TASK INSTRUCTIONS:
Report each line of the records where "height" occurs.

THE DATA:
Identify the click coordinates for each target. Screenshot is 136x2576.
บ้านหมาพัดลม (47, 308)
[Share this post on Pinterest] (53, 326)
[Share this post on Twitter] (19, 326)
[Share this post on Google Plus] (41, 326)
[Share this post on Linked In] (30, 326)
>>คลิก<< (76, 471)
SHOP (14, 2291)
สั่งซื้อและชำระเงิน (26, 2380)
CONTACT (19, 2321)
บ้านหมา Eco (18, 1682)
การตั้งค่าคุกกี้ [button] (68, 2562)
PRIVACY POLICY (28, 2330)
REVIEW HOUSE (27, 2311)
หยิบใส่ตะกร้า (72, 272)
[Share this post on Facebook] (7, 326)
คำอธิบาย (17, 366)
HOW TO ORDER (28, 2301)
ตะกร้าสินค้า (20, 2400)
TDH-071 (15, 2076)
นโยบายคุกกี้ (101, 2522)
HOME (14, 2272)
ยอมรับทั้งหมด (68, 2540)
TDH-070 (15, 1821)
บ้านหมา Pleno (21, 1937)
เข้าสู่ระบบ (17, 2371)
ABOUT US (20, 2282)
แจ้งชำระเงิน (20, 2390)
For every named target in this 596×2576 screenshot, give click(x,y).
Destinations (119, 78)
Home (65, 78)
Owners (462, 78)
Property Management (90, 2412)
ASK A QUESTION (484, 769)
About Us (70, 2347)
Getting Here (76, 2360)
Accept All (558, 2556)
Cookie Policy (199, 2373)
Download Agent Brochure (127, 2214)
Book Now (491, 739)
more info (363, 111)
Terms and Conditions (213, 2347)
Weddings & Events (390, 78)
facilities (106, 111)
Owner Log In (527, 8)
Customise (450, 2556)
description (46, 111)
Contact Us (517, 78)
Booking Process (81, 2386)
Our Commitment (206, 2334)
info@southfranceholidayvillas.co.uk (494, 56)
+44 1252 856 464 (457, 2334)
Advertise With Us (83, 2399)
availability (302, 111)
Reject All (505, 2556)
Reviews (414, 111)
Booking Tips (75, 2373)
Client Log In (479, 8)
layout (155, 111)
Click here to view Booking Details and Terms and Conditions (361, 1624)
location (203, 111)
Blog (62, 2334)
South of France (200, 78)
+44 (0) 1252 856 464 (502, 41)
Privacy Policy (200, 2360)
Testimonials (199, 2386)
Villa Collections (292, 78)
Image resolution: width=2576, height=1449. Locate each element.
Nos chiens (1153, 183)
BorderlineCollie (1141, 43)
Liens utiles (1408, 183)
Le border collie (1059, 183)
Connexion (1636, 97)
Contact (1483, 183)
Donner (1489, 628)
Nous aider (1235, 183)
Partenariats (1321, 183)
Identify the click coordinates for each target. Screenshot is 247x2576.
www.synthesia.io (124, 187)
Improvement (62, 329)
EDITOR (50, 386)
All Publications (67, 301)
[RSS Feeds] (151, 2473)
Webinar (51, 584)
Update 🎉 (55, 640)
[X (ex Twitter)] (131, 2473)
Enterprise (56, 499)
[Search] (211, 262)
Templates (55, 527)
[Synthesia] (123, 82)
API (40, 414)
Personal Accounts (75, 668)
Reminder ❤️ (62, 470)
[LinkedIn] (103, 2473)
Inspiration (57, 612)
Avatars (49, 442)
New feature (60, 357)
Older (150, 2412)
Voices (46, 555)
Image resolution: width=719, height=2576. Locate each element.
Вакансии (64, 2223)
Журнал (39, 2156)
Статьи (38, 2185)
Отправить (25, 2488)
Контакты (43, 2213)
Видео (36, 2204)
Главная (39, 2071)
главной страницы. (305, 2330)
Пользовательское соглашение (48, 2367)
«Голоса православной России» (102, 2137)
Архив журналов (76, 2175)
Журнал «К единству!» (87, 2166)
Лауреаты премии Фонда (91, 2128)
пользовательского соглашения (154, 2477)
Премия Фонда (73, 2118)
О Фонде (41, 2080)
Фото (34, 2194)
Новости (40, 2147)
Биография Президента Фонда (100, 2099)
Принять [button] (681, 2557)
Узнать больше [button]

SOLUTION:
Image resolution: width=2576, height=1449. Locate each element.
Image resolution: width=719, height=2576. Locate each element.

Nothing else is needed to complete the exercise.